Speaker Bio: Ahmed Hamdi is a lecturer-researcher at the L3i laboratory, La Rochelle University, France. He received his PhD from the Aix-Marseille University, France. He is well known for his work in automatic language processing, information extraction and document analysis. He has published in top conferences such as SIGIR and CONLL. He has been working on different projects related to digital humanities such as NewsEye (https://www.newseye.eu/) where he used different machine learning techniques to process historic newspapers. More details are available on https://pageperso.univ-lr.fr/ahmed.hamdi/.

Digital Humanities

Wednesday 27/04/2022 11:30 – 13:00 (UK time)
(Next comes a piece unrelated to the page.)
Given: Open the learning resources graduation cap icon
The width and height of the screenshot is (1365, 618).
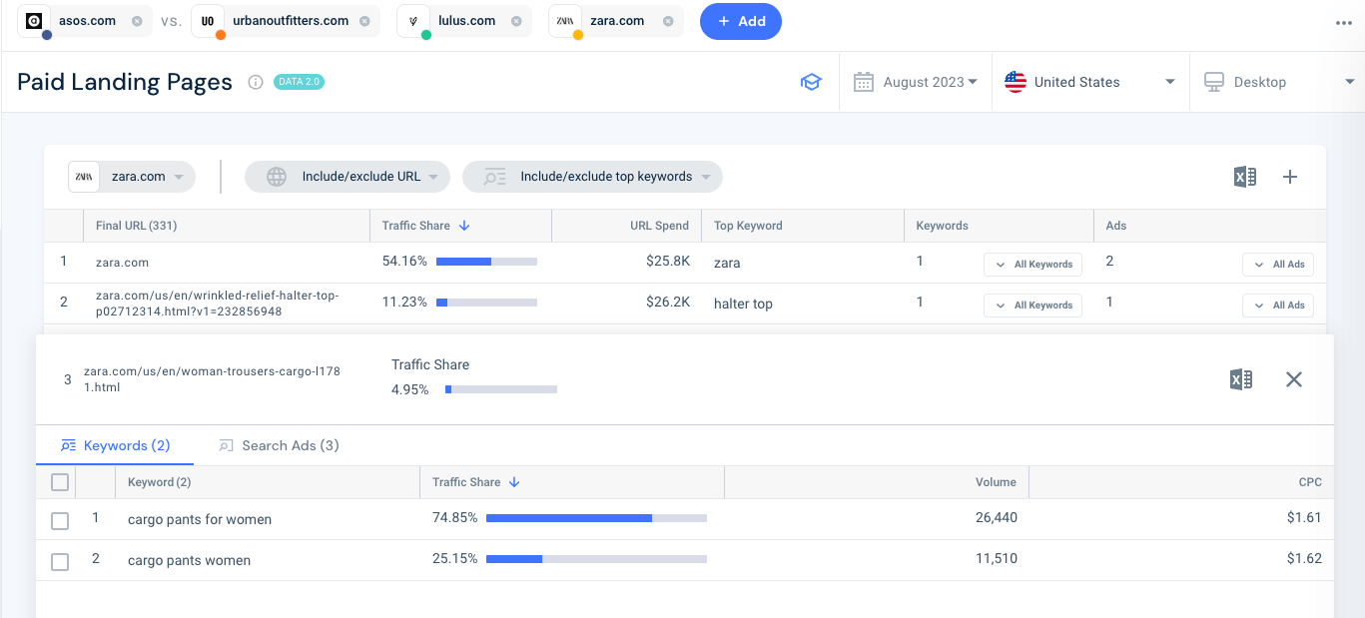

Speaker: Ashrakat Elshehawy, University of Oxford

Title: The Use of NLP for Data Creation and Analysis in Political Science: Computational Text Analysis using Newspapers and Legislation Documents

Abstract: In recent decades, governments have started to maintain an online presence of their archives and documentation of their proceedings and decisions. Newspapers around the world continue to produce daily textual data. Different groups and individuals are also employing online platforms at a rapid rate, like Twitter, Facebook, and Reddit, that constantly store data about users’ activities. All of this has led to an availability of extensive text data online that social scientists can make use of to answer pressing research questions that were previously difficult to approach. In this talk, I speak about the applications of Text as Data in the field of political science. Specifically, I focus on two types of text as data, newspaper articles and US legislation. The talk discusses a recent publication that uses NLP and text analysis on over one million news articles to identify the prevalence of Russian illiberal discourse and its timing relative to German elections. The talk also underlines how NLP and computational text analysis methods are used on US legislation to build a dataset about economic sanctions that improves coverage of US sanction cases from previous datasets.
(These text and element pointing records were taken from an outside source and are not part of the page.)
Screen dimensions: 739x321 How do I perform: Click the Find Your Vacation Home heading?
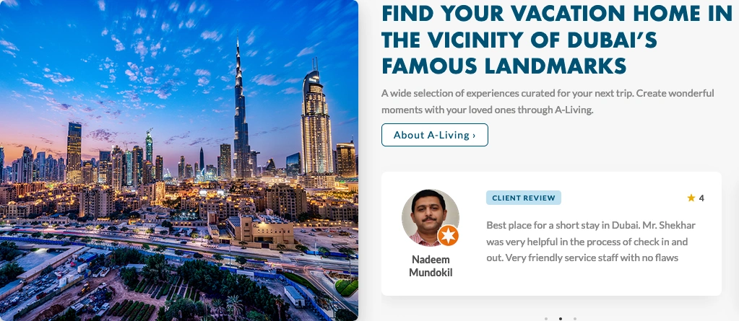click(557, 40)
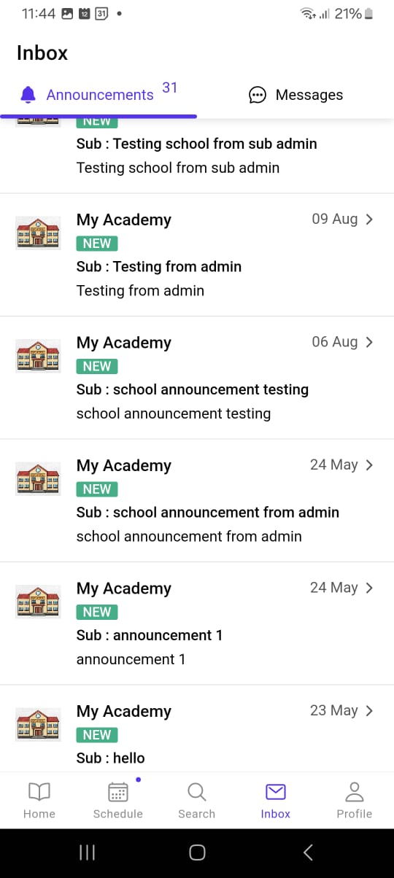The image size is (394, 878).
Task: Tap the Announcements bell icon
Action: click(x=28, y=95)
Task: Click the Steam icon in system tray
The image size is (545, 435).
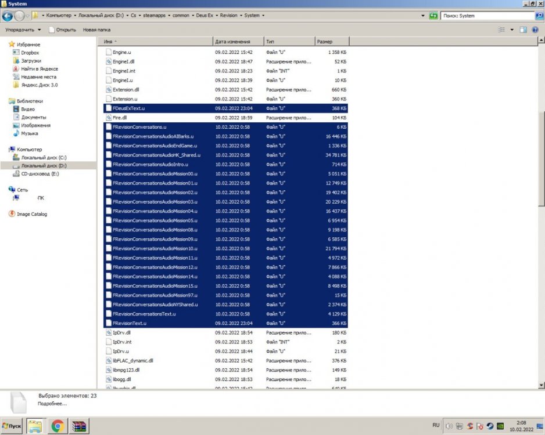Action: click(x=491, y=426)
Speaker Bio: Ashrakat Elshehawy is a visiting PhD student at Yale University and a doctoral student at the Department of Politics and International Relations at the University of Oxford. Her research interests lie in the field of comparative political economy. Her research draws on questions related to the politics of public service provision and the politics of information. In her recent publications, she has focused on how foreign policy tools, such as economic sanctions, interact with domestic politics and how the NLP techniques can be used to analyse them. She has authored several journal publications related to digital humanities, including “SASCAT: Natural Language Processing Approach to the Study of Economic Sanctions” and “Illiberal Communication and Election Intervention during the Refugee Crisis in Germany”. She also taught several courses at the graduate level on Applied Statistics, Python, and Computational Text Analysis.